The chairman of the joint chiefs of staff, the general staff of the Air Force Dan Caine, was nominated by Trump after President General Charles Q. Brown, the second black officer, who serves in this role, and had abruptly released other top officers in February. Caine, a respected former officer of the National Guard with fewer command experience than most former JCS chairman, has so far retained a low profile and said little about his views. In his hearing for confirmation, Caine – who denied a story that Trump said about him when he met a military base in Iraq – that he would be willing to be released to follow the constitution. (Other top broth that anticipates Hegseth's movements to tear down the top ranks of the military have tried to keep their heads and avoid controversial problems.)

The service academies, including West Point and the Naval Academy, are now at the center of the government of the government to redesign the military culture. In response to an order of the White House, which prohibits the teaching of “division concepts” and the references to racism in American history at the academies, managers at schools removed books from library shelves and change the curricula. Sometimes, in the expectation of the preferences of the administration, they also closed student groups in connection with breed, gender and ethnicity, and the speakers and events that they feared violated the new rules.
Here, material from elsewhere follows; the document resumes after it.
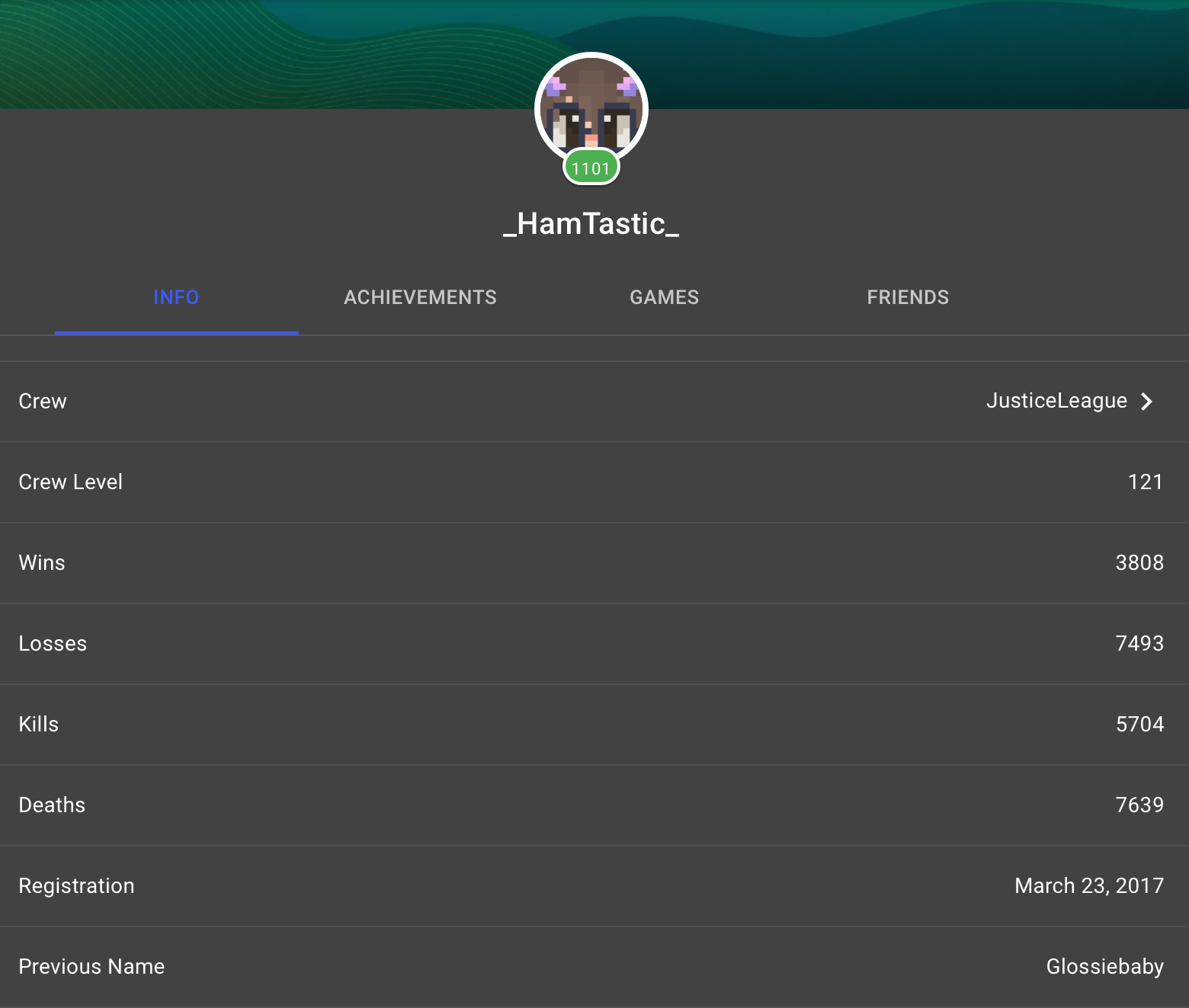This screenshot has height=1008, width=1189.
Task: Open the Games tab
Action: [x=664, y=297]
It is difficult to know how West Point -Cadets feel about all this. The academy has no independent student newspaper and few venues where students can express their views on such topics. Like most service members, cadets usually keep their political beliefs for themselves.

Kori Schake, Senior Fellow at the American Enterprise Institute, told me that Trump undermines the principles of the US military culture, including the apolitical nature and the jury of the institution of the institution towards the constitution and not one person. While the checks from Trump's first term in office are long over, Schake said: “What I see as a continuity from 2020, President Trump, who tries to corrode the good order and discipline of the American military in order to create a much more personal kind of loyalty.”

In his remarks from 2020 in West Point, Trump largely adhered to a typical president and congratulated troops to make it through the hardships of the academy life and to praise the army guides such as Douglas Macarthur and George Patton. Perhaps his current speech will take a similar tone. If this is the case, it will mark a departure from its newer appearances at troop events. When he spoke to Qatar in Qatar this month in Qatar this month, Trump sounded like no other president in a military environment. He criticized “fake generals” that do not adhere to his worldview, the role of allies like France when winning the Second World War, and suggested that he could run for a third term.

Trump praised the service members who gathered around him because he “defended our interests, supported our allies and secured our homeland”.

“And you know what? Make America great again,” he continued. “That happened. It happened very quickly.”